Sometimes its good to remember that the best method is the one that you actually use - the author clearly uses their method! You could also argue that reducing your number of dependencies to a calendar and a note file is actually quite practical. It depends on your perspective.
Nope. A note-taking application would not work for 12 years. And it certainly wouldn't work for the 20+ years I've been using a single .txt file. The longevity and ease of longevity of simple plain text is the major benefit.
But what about an application wrapper around plain text files, like Obsidian or a Markdown editor? You get some benefits while the files are also saved in plain-text format.
What benefits? My notes are now full of someone elses arbitrary mark-up I get to see with my eyes? That's just clutter. I doubt those programs have existed for more than a handful of years and I doubt they'll exist longer than that into the future.
I had exactly that line of thought for decades. My notes files go back to 1999.

That's why I'm so happy with org-mode. Seriously give it a try. It's syntax is not far from what I was using on my own - though it seems that I independently invented Mardown - just that it uses a * for headings rather than # (which I choose because of C comments). Org-mode has been around since around the turn of the century I think. And I'm happy to open the org-mode files in VIM and edit them there if need be.

It's been working for him for twelve years. I think that's pretty practical.

App require maintenance and are out of your control; right now a chunk of my personal process is a mess because some stuff depended on Evernote. Which was great for about a decade until it got a complete rewrite as an Electron app, and now it's super slow and keeps adding new "friendly" stuff that gets in between me and my notes. I haven't found a replacement that's not full of its own problems and it's impossible to downgrade to the old, perfectly functional native apps on the iThings (and eventually an OS update will break all the apps), it's incredibly frustrating. The parts of my process that depend on writing stuff down in a paper journal, meanwhile, continue to work exactly the same.

Same here, native Evernote has worked fine for me, but the Electron version adds too much latency, and the writing/reading of notes feels different in a worse way.

Apple Notes will let you import directly from an Evernote export, but it is missing some features (no note links, no quick search/jump, hard to navigate nested folders as notes are hidden by default, no export).

> The author makes some points about the benefits of doing this, but I really think he's making things more difficult for himself. Even a basic note-taking app would provide a much larger number of features and be equally easy to use.

Yeah, and probably online-only. Or, if offline-use is allowed, probably use as much memory as his system has free...

And, of course, every 2 years it would stop being supported, be sold to another company, turned into online-only and contain non-stop ads, and he'd maybe switch to a new app.
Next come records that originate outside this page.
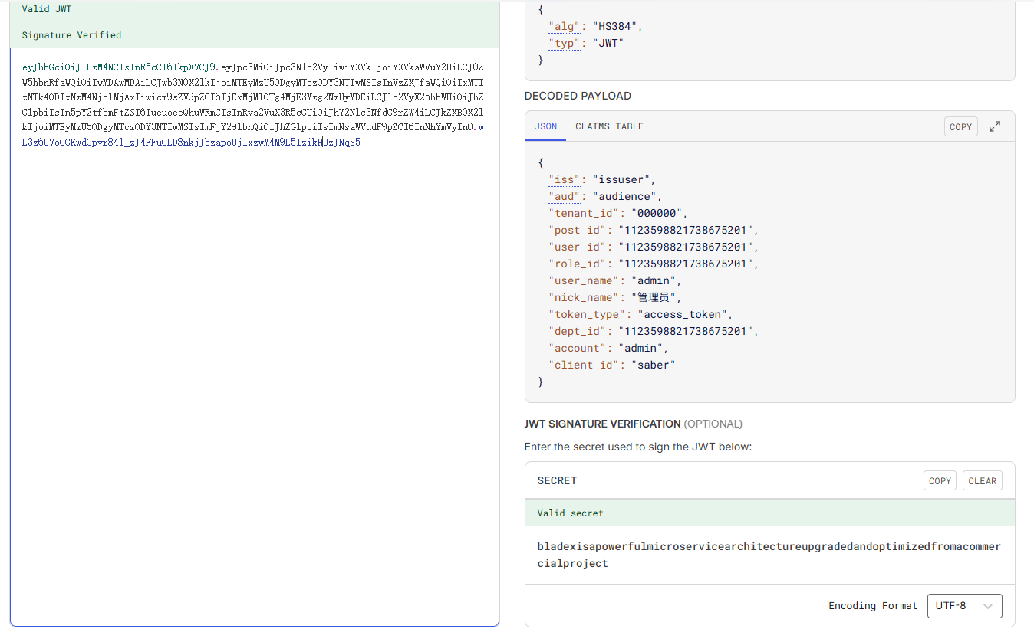Switch to the Claims Table tab
1034x629 pixels.
(609, 126)
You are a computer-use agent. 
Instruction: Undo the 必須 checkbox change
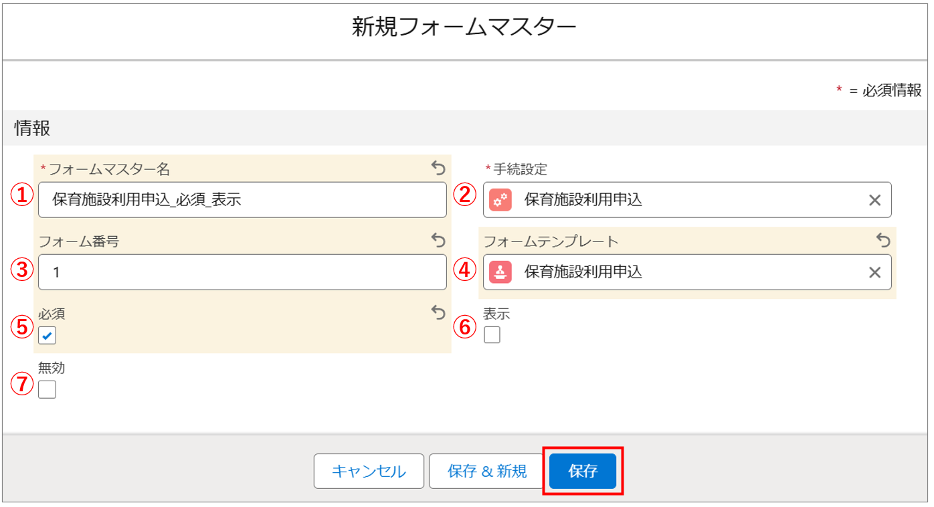[438, 312]
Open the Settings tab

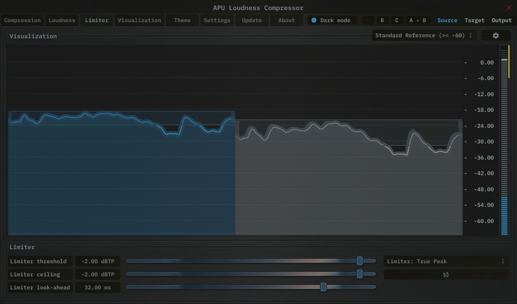click(217, 20)
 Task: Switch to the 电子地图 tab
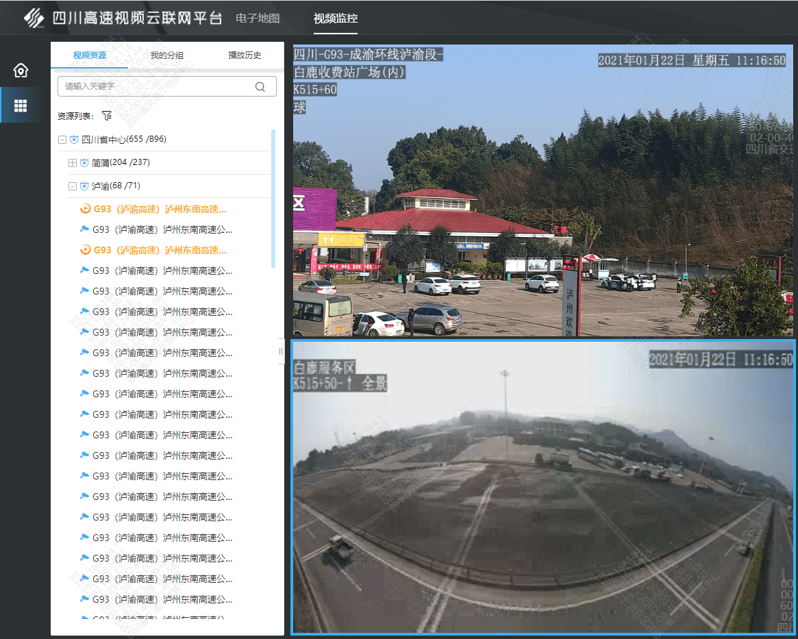click(x=258, y=18)
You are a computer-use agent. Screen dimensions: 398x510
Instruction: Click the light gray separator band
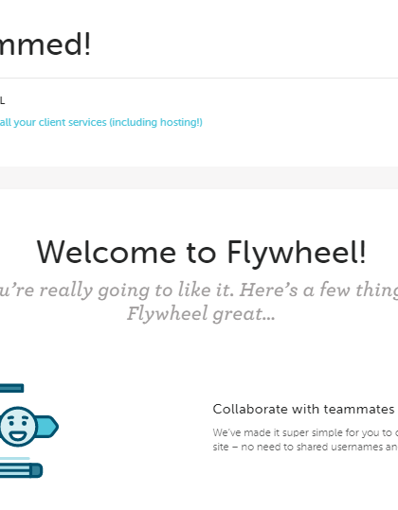click(199, 178)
And relearn how to take notes again.

> It's quirky idea but it's really not that practical.

Seems pretty practical to me:

1. Easy and flexible searching.

2. Very quick to add notes to (Double-clicking on a .txt file takes maybe 250ms to open in Vim).

3. Versioning, if you want it (add it to your repo).

4. Online-editing if he wants that (host it on a WebDAV server).

5. Viewable (and likely editable) on every single device he owns, even his TV if its hosted somewhere.

Downsides:

1. No Ads.

2. Not forced into learning a new workflow every few years.

3. Doesn't cost anything.

(Admittedly, the downside is only a downside for those in the business of trrr to replace the text file)..

A text file is not difficult and impractical. "Number of features" is not what makes a tool practical.
I used a plain text file for about 5-6 years before finding org-mode in 2009. Of course, I technically still use a plain text file since that's what Org uses, just with some extra features that make organizing things specific to productivity easier.

That said, I'm not sure I'd exclusively use a plain text file or even Org if I had to break my day down into as low as 15 minute chunks like this guy. I find the text-based approach to work best for longer-term planning/strategizing and just keeping yourself from forgetting stuff over the course of days. It also works better if you're already on your computer and using your text editor all day and/or SSH-ing into a box with the file. If I need to remember to make it to 4 meetings today at very specific times, something that pushes notifications and upcoming meeting warnings might accommodate that better.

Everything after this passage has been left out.